New Delhi: Oxford University Press (OUP) seems to have committed the ultimate faux pas in word play.
In the latest edition of the Oxford Concise Dictionary of World Place Names, there are erroneous references to Bangalore as an area where the population mainly spoke Bengali.
Edited by John Everett Heath, the dictionary while tracing the history of Bangalore, also said that Bengalis took their name from a chief called Banga.
THE BONG-SHELL: According to the dictionary, Bengalis took their name from a chief called Banga.
The dictionary also sprung a chronological error when it stated that the city took its name from the fact that it was founded as a mud fort in 1537 by Kempe Gowda, a local chief of Hoysala Kingdom.

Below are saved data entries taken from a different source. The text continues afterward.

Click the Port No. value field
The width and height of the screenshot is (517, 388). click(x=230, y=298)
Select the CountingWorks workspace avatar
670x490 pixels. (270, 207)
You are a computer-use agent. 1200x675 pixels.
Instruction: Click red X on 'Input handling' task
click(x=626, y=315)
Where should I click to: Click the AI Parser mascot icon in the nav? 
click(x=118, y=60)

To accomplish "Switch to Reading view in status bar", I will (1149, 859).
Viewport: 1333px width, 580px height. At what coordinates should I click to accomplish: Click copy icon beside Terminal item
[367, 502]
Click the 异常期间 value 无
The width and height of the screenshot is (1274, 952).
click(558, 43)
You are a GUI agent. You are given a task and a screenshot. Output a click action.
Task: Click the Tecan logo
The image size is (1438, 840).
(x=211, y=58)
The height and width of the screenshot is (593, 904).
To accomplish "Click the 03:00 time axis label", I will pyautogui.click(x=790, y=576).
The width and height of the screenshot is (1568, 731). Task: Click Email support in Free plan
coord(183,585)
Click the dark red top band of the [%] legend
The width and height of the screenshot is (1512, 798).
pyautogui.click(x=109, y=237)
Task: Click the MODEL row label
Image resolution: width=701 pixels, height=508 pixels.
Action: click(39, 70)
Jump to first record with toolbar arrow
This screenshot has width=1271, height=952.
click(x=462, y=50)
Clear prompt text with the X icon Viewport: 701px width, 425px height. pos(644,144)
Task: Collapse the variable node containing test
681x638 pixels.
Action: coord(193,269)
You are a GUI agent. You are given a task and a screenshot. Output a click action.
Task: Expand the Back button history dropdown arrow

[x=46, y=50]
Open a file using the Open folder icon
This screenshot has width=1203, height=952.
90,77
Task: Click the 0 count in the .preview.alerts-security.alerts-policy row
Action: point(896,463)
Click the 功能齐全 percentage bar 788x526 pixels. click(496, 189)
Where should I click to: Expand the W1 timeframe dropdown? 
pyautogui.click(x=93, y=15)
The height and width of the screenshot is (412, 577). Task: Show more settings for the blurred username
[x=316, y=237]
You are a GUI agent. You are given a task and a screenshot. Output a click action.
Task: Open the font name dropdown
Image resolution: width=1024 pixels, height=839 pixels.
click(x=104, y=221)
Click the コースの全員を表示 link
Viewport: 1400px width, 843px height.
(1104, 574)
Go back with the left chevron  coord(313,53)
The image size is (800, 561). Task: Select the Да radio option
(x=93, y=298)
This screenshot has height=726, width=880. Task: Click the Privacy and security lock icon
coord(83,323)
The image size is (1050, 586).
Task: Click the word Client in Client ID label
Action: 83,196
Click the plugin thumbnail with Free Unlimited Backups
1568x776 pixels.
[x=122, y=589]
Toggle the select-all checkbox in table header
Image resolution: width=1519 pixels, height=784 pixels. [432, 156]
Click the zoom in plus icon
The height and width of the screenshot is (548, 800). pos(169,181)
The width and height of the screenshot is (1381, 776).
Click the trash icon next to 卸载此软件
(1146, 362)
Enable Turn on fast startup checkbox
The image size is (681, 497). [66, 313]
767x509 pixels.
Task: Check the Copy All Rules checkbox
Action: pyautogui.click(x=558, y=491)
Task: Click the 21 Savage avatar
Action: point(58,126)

However, in a swift damage control act, OUP on Friday expressed regret and announced suspension of sale of the edition.
"OUP is deeply sorry about the errors that have been brought to our attention in The Concise Dictionary of World Place-Names," the publishers said in a statement hours after Karnataka dashed off a letter to it demanding immediate withdrawal of the copies.
"We have frozen the stock of the book and stopped selling the same from our warehouses, and will be pulping the remaining copies," the statement added.
Karnataka Government's Kannada and Culture Department Secretary I M Vittala Murthy told PTI that "the government has asked OUP to rectify the mistake."
Meanwhile, members of Kannada Geleyara Balaga along with KSRTC Kannada Kriya Samithi, Kannada Jana Shakti, Hal Karmika Loka, have threatened to stage a protest in front of the Bangalore office of the OUP on Monday and burn copies of the dictionary.